Reputation: 3164
I am a beginner to Regular expressions although I know how to use them, searching, replacing...
I want to write a program that detects C++ valid identifiers. e.g:
_ _f _8 my_name age_ var55 x_ a
And so on...
So I've tried this:
std::string str = "9_var 57age my_marks cat33 fit*ell +bin set_";
std::string pat = "[_a-z]+[[:alnum:]]*";
std::regex reg(pat, std::regex::icase);
std::smatch sm;
if(std::regex_search(str, sm, reg))
std::cout << sm.str() << '\n';
else
std::cout << "no valid C++ identifier found!\n";
The output:
_var
But as we know a C++ identifier should not start with a digit so 9_var
mustn't be a candidate for the matches. But what I see here is the compiler takes only the sub-string _var
from 9_var
and treated it as a much. I want to discard a whole word such "9_var". I need some way to get only matches those only start with an alphabetic character or an underscore.

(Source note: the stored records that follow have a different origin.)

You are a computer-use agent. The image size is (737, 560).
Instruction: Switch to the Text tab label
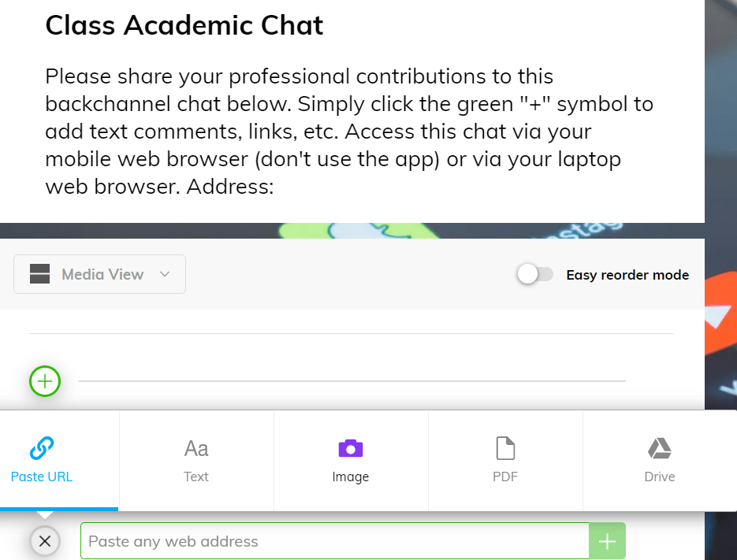coord(196,477)
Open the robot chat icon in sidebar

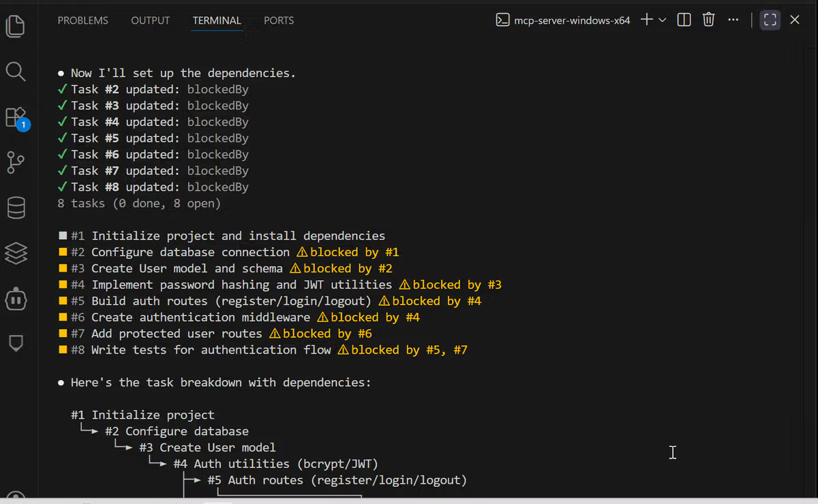tap(16, 298)
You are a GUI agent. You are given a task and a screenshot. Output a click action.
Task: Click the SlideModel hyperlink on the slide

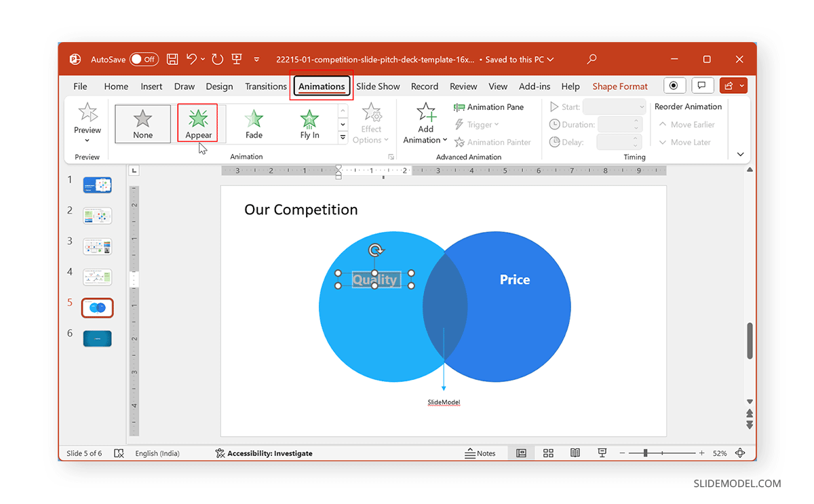[x=443, y=402]
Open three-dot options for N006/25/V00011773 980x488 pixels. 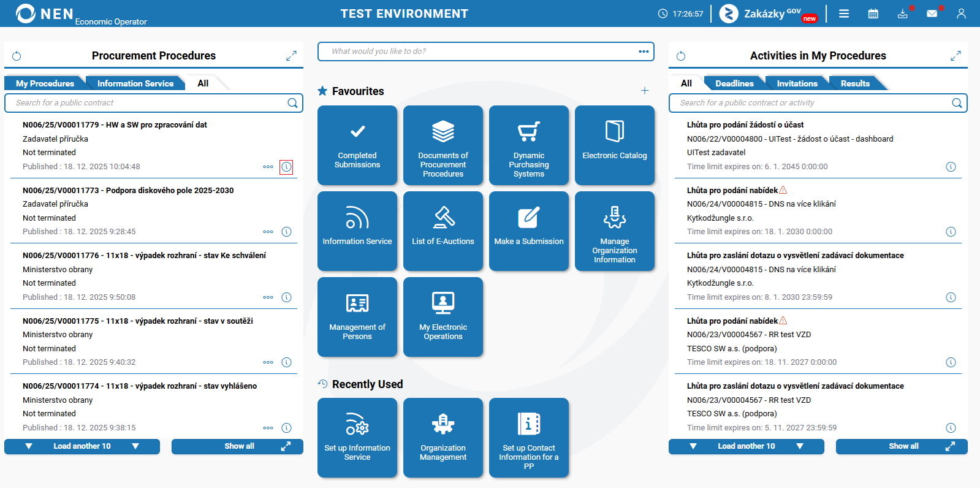coord(268,232)
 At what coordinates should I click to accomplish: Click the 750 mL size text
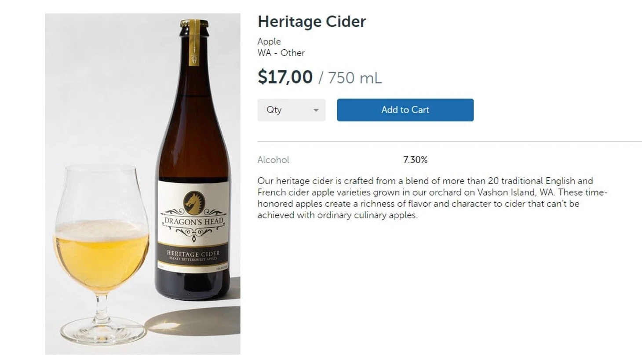click(354, 78)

So how can I write a program that detects valid identifiers? Thank you!
Upvotes: -1
Views: 792
Reputation: 7838
Your pattern isn't checking for word boundaries, so it's able to match parts of a string. An updated regex looks like this:
std::string pat = "\\b[_a-z]+[[:alnum:]]*\\b";
With only that updated, the match is the first valid identifier in your string
.
$ ./a.out
my_marks
If you want to find all the valid identifiers, you'll need to loop. You'll also need to filter out reserved words, but regex isn't a good solution for that.
Upvotes: 1